Figure 5a shows the TGA curve of rice husk, which can be divided into four distinct mass losses. Between 45 °C and 120 °C, adsorbed water (about 5% in mass) is released. Next, a weight loss of 16.8% occurs between 150 °C and 310 °C due to the evaporation of the fixed water content. Carbonaceous components such as lignin and cellulose are destroyed between 310 °C and 400 °C, resulting in a mass loss of 36.30%. Additional elimination of various carbonaceous components leads to the last stage of weight loss (10.52%). The total mass loss at 1000 °C is equal to 68.95%. In the dual-chamber reactor, experiments are performed with a higher mass of rice husk 11 kg, compared to 5 mg in the TGA analysis, the mass loss after each trial is 56.48% (Trial 1), 54.95% (Trial 2), 57.63% (Trial 3), and 50.72% (Trial 4). Figure 5b shows the calorimetric profile of rice husk obtained by DSC. The analysis shows the presence of the two endothermic events due to adsorbed water release and the first decomposition step starting at around 150 °C is confirmed by the TGA analysis.

3.3. Temperature Profiles

Three temperature measurement ports were fabricated in the outer cylinder wall at a 25 cm distance each. The bottom temperature port was located 10 cm from the bottom edge (Figure 2). During the pyrolysis three continuous temperature profiles of the outer surface of the inner chamber were acquired for each trial, the results are shown in Figure 6. The results show noticeable temperature variations in the reactor’s lower zone (T3) compared to the top zones (T1). When the fire front moves down, the reactor employs thermochemical conversion reactions in stratified layers inside the pyrolizer. Reaction completion time changes by varying airflow (O₂) and syngas supply: the times taken to complete the reaction were 176 min (Trial 1), 209 min (Trial 2), 241 min (Trial 3), and 401 min (Trial 4). Trial 1 showed the lowest reaction time; the average temperature varied from 400 °C to 800 °C. According to the data of Trial 4, a long time was needed to complete the reaction when all air supply doors were closed, and syngas was not supplied. Furthermore, the average temperature of T1 and T2 varied between 400 °C and 600 °C. The T3 temperature range was wider than T1 and T2 because the burning charcoals went down to the bottom and induce a temperature rise. It is to underline that the suggested method is more suitable for producing biochar in a lower temperature range but, in this condition, it takes a longer time to complete the reaction, which is a disadvantage. Trials 2 and 3 showed no significant temperature difference or difference in the reaction completion time.

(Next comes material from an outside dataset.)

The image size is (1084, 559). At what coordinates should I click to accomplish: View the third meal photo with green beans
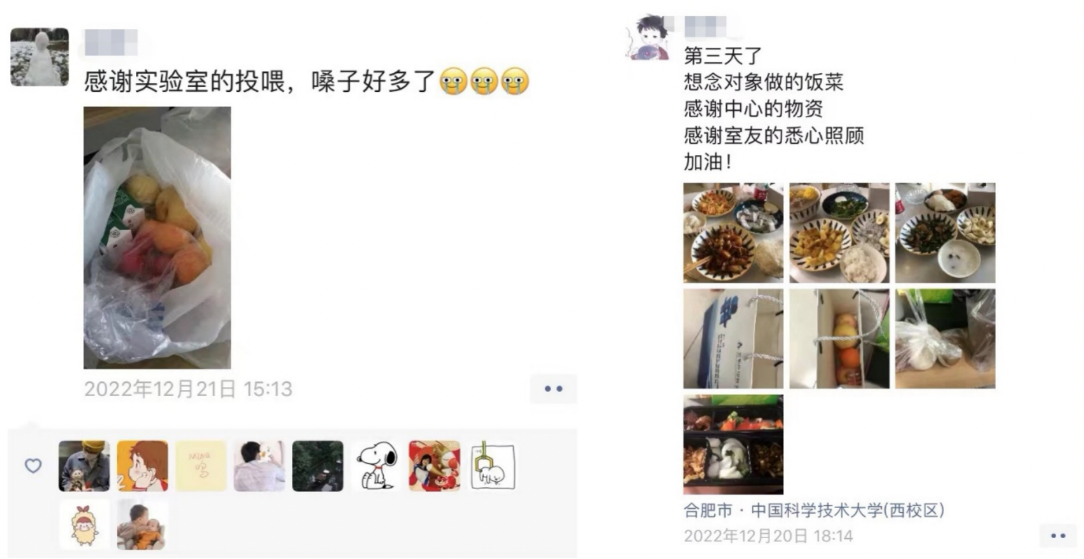click(945, 233)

When the rice husk started to become heated, sequential thermochemical reactions started. Rice husk drying takes place initially, in the temperature range of 20–180 °C. The dried rice husk is then subjected to a temperature of 180–250 °C which helps for the torrefaction reactions. Then exothermic pyrolysis takes place at stable temperatures around 250–400 °C. The reactor was designed with the intention of pyrolyzing rice husk at a specific temperature range by varying the airflow (O₂) and syngas supply. However, the temperature profiles fluctuate with the wood-burning rate in the outer chamber. The thermal inertia of the internal pyrolysis cylinder worked as a heat reservoir; thus, temperature changes in the combustion zone did not affect the temperature of the inner pyrolysis cylinder. Therefore, when the temperature in the combustion region decreases, the exothermic reactions may disperse the heat to the biomass, allowing the pyrolysis process to continue [34,50].

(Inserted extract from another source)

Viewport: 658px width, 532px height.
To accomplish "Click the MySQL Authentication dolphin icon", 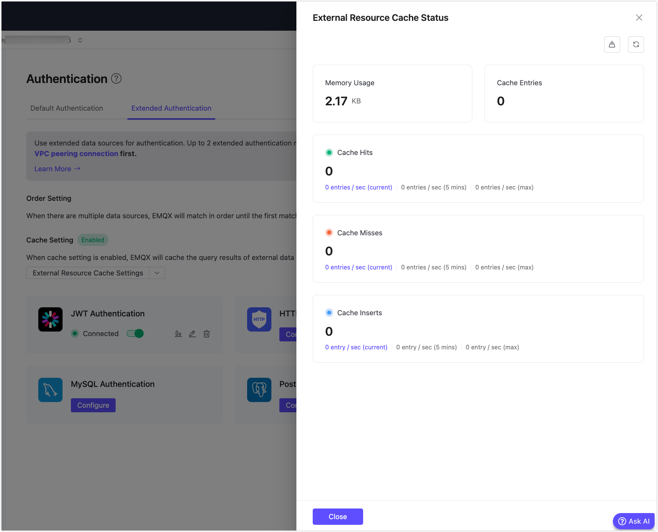I will click(50, 390).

Thermochemically, the pyrolysis process is subjected to both endothermic and exothermic reactions, depending on the operating temperature. The exothermic processes of pyrolysis create enough energy to balance out the endothermic reactions [51,52,53]. Said et al. [54] performed TGA and DSC tests on rice husk (moisture 9%) and found that the devolatilization process would provide 4.437 kJ/g of energy through fragmentation, reforming, cracking polymerization, and dehydration. This energy might be taken to utilize in pyrolysis’ endothermic processes.

3.4. Syngas Composition and Energy Value

Figure 7 depicts the chemical composition of the syngas produced by pyrolyzing rice husks and their higher heating values (HHV). Two syngas samples were collected at constant intervals for each trial. The main gaseous products obtained from rice husk pyrolysis are CH₄ (up to 14.29%), CO₂ (up to 33.06%), H₂ (up to 26.38%), CO (up to 25.53%), and C_nH_m (up to 0.94%). From Figure 7, the sequence of the gases generated is essentially consistent across all samples, albeit Trial 2 and Trail 3 exhibit a higher release of syngas and have a maximum HHV.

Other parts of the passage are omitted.